▸ Task goal
Since only the total matters, count the lines of these entries containing the word "height" and write that total alone.

%%

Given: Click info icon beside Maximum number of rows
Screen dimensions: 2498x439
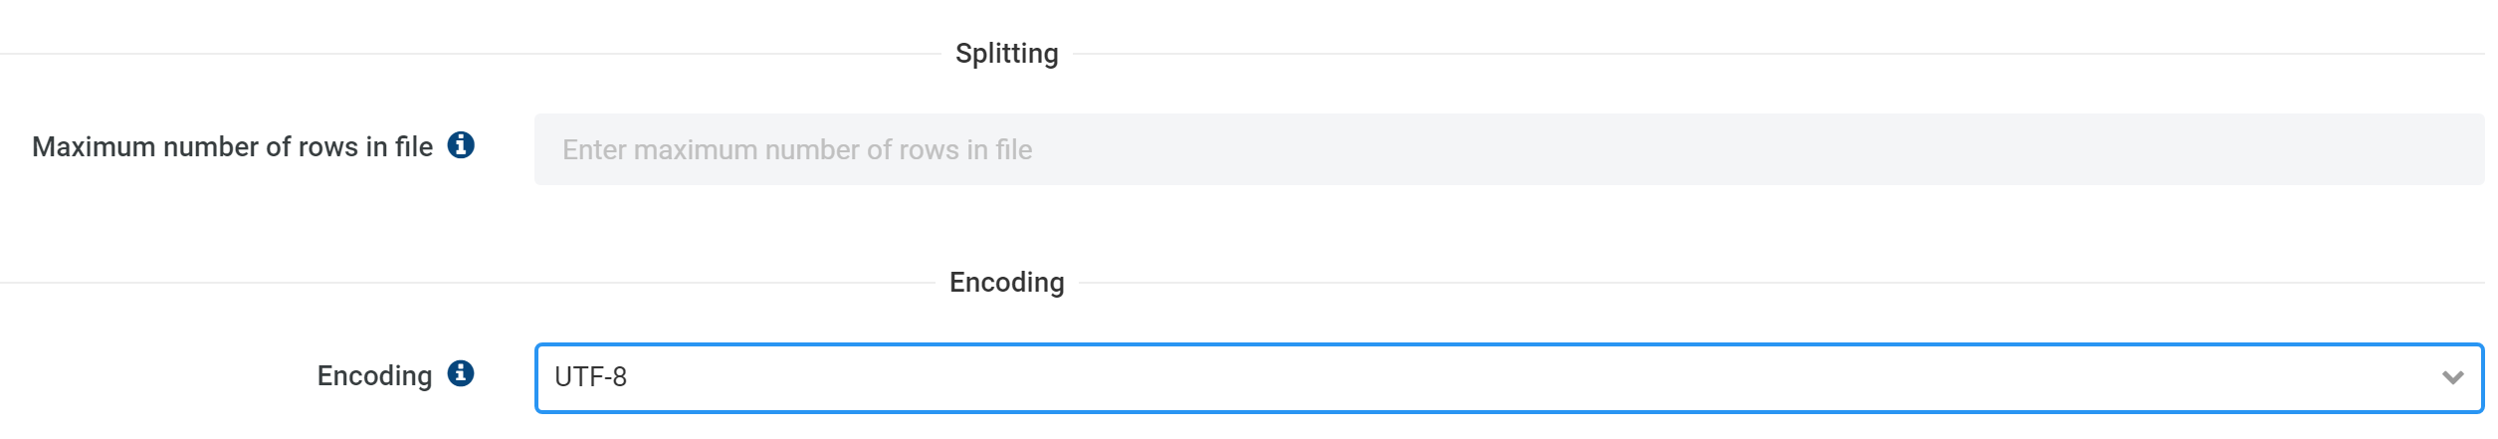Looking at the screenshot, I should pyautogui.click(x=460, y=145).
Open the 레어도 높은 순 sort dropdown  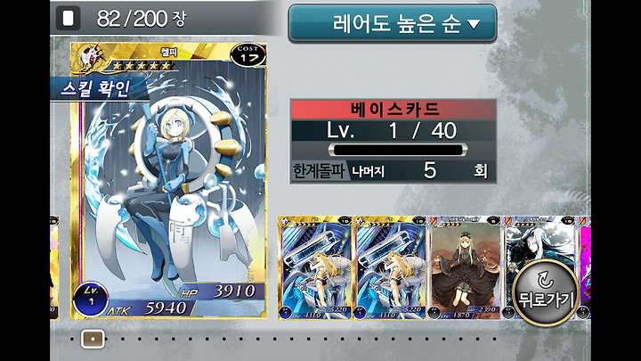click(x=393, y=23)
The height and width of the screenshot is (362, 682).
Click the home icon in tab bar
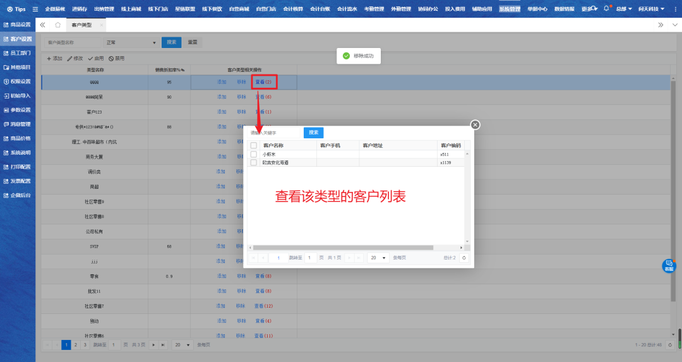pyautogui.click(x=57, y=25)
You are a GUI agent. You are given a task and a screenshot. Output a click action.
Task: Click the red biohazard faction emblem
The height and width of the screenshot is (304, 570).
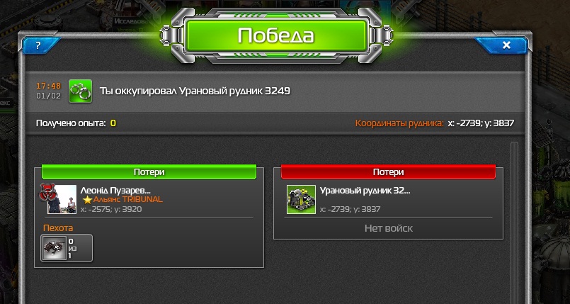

%%

▸ Answer below
2